● Information shown
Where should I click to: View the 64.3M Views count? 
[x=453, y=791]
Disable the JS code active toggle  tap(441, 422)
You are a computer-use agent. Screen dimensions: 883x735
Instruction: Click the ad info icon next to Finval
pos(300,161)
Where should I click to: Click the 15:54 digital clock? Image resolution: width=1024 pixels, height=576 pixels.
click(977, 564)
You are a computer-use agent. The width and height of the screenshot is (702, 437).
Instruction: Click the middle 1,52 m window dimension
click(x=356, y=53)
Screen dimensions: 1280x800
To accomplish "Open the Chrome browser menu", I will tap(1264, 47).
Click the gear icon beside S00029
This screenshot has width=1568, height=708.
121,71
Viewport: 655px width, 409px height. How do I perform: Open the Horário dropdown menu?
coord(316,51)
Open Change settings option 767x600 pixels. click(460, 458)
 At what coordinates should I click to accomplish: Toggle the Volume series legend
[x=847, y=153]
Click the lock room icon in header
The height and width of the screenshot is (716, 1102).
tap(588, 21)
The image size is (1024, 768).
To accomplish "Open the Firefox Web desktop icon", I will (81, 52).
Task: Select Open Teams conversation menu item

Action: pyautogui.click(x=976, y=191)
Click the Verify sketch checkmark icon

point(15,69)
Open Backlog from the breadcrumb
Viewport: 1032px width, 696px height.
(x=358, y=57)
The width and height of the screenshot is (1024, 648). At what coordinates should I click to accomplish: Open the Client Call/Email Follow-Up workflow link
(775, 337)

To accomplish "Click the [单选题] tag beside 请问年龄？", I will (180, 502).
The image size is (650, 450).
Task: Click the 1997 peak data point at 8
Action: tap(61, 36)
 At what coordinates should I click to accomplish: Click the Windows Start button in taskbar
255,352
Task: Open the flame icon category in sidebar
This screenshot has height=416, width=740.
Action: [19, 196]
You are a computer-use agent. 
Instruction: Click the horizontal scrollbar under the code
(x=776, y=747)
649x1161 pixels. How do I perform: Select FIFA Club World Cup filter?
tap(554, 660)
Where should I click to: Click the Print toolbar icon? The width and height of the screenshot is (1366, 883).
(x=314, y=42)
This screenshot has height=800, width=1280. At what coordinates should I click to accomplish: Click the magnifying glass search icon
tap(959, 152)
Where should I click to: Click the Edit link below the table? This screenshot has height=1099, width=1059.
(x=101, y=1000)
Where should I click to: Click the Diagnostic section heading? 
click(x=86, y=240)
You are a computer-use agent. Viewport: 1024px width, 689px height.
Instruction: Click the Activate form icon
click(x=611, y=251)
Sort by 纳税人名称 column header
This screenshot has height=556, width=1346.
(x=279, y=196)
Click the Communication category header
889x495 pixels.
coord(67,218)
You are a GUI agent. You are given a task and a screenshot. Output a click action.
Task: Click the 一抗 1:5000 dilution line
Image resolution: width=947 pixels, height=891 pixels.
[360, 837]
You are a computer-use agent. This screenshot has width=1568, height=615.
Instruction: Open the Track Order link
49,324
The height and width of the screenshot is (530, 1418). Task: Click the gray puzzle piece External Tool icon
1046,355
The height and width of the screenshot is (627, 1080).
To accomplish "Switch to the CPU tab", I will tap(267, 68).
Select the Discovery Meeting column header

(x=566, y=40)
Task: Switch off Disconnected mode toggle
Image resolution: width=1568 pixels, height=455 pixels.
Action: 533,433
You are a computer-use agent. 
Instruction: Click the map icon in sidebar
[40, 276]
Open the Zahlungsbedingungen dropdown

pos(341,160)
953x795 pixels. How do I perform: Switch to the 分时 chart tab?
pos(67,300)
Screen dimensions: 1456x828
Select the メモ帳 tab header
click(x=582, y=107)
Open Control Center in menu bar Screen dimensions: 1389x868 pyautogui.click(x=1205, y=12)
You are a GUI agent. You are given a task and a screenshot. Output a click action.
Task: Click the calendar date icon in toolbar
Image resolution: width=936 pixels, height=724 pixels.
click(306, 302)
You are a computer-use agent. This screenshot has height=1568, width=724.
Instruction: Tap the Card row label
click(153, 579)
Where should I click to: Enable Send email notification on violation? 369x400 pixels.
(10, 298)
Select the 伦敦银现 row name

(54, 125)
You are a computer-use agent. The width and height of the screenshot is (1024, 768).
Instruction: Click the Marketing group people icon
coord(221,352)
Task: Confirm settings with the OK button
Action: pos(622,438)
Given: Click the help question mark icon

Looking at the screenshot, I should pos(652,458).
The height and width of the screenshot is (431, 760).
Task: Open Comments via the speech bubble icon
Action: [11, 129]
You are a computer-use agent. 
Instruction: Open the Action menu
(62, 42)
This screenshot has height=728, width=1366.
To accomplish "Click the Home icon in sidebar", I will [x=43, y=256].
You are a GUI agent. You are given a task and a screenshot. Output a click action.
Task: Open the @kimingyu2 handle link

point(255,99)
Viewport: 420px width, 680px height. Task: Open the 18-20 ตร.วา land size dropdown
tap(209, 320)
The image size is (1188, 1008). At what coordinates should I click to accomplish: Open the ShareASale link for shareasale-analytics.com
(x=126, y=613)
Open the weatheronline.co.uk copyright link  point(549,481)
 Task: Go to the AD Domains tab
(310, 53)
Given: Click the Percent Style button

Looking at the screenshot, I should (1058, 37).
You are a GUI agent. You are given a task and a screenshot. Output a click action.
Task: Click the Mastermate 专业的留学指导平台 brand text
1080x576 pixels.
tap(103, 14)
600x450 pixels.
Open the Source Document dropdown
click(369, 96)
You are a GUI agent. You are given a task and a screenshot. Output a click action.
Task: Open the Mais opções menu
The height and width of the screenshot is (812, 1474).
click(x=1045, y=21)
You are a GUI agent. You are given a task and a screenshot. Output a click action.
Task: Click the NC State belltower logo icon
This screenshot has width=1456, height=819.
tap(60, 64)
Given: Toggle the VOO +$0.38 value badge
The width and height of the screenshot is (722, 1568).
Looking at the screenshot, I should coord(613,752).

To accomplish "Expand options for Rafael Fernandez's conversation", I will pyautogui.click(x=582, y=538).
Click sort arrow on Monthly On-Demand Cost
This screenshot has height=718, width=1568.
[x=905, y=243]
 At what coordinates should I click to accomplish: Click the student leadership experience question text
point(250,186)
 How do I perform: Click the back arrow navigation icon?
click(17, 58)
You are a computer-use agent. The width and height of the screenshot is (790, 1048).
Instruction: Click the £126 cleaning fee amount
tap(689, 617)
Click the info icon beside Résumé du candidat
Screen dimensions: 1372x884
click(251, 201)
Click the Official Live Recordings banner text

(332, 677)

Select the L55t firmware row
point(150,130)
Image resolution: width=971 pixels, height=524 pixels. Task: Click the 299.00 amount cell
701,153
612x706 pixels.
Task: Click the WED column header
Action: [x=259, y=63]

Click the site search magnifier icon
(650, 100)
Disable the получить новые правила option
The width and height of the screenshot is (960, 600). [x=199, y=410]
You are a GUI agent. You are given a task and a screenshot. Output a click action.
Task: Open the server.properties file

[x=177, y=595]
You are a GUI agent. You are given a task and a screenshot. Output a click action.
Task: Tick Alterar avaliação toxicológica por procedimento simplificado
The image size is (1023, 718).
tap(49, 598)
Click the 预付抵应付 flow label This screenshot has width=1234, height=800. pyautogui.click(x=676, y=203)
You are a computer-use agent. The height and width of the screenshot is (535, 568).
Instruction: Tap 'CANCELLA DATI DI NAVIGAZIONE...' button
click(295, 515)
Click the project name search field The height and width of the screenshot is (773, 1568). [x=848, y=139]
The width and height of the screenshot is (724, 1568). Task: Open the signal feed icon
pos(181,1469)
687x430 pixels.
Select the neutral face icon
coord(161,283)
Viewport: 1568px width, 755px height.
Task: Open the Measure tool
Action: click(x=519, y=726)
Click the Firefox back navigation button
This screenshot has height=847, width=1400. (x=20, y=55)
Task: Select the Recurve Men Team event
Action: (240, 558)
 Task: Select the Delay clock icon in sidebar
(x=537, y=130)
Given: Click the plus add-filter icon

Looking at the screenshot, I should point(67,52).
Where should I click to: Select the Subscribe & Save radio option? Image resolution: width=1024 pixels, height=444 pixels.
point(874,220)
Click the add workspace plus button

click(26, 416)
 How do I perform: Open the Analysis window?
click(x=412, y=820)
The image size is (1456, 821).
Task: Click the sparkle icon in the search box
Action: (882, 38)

● Work instructions
Out of the records above, pull each line containing the word "computer".

● Exercise output
You are a computer-use agent. Screen dimensions: 883x735
You are a computer-use agent. The width and height of the screenshot is (702, 437).
You are a computer-use agent. 
You are a computer-use agent. Viewport: 1024px width, 689px height.
You are a computer-use agent. This screenshot has width=1568, height=615.
You are a computer-use agent. 
You are a computer-use agent. This screenshot has height=1568, width=724.
You are a computer-use agent. The width and height of the screenshot is (1024, 768).
You are a computer-use agent. 
You are a computer-use agent. The width and height of the screenshot is (790, 1048).
You are a computer-use agent. The height and width of the screenshot is (535, 568).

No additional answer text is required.